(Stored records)
______________________________

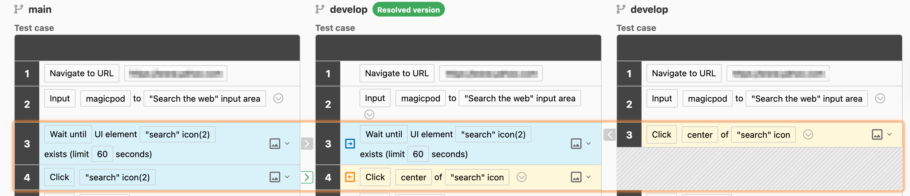Viewport: 910px width, 196px height.
Task: Open image dropdown arrow on main step 3
Action: pos(287,144)
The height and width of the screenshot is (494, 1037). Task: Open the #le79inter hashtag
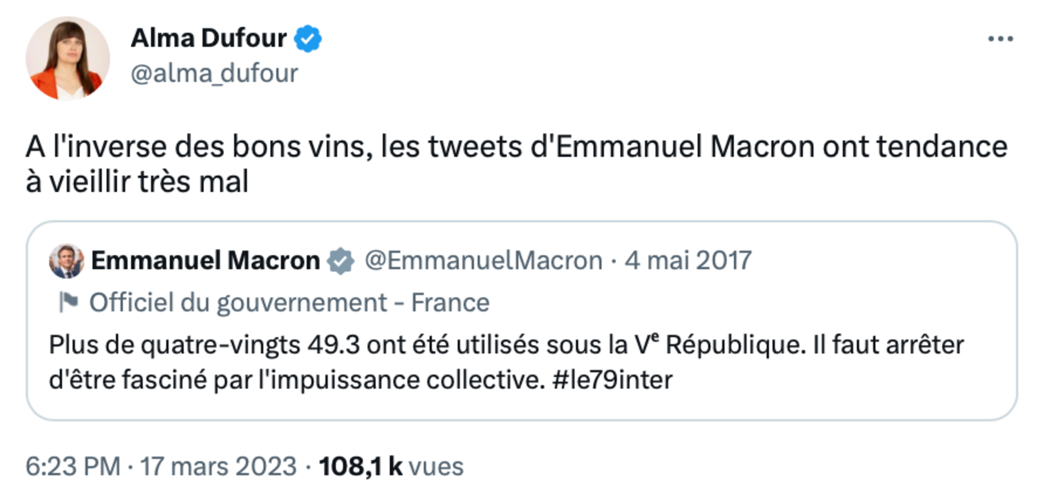612,380
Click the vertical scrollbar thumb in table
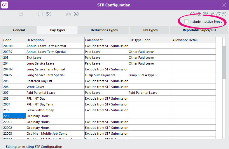The height and width of the screenshot is (149, 229). 224,62
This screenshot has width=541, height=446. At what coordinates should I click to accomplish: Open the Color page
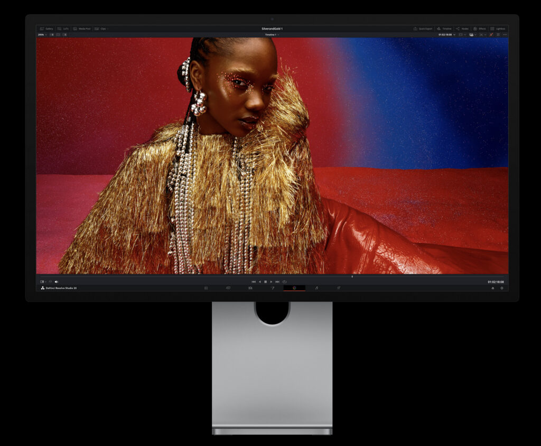click(295, 289)
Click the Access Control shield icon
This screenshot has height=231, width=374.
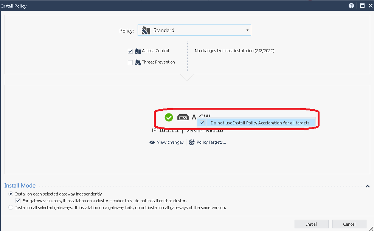coord(138,51)
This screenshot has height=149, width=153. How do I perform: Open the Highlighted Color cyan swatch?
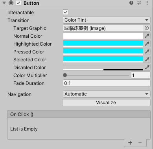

______________________________

◆ WHAT THIS TASK INVOLVES
Word for word, repeat only the lines from the line containing "This screenshot has height=231, width=374." through the end of the data, without any pictures.

◆ WRITTEN SOLUTION
This screenshot has height=231, width=374.
coord(138,51)
This screenshot has height=149, width=153. How do I perform: Open the Highlighted Color cyan swatch?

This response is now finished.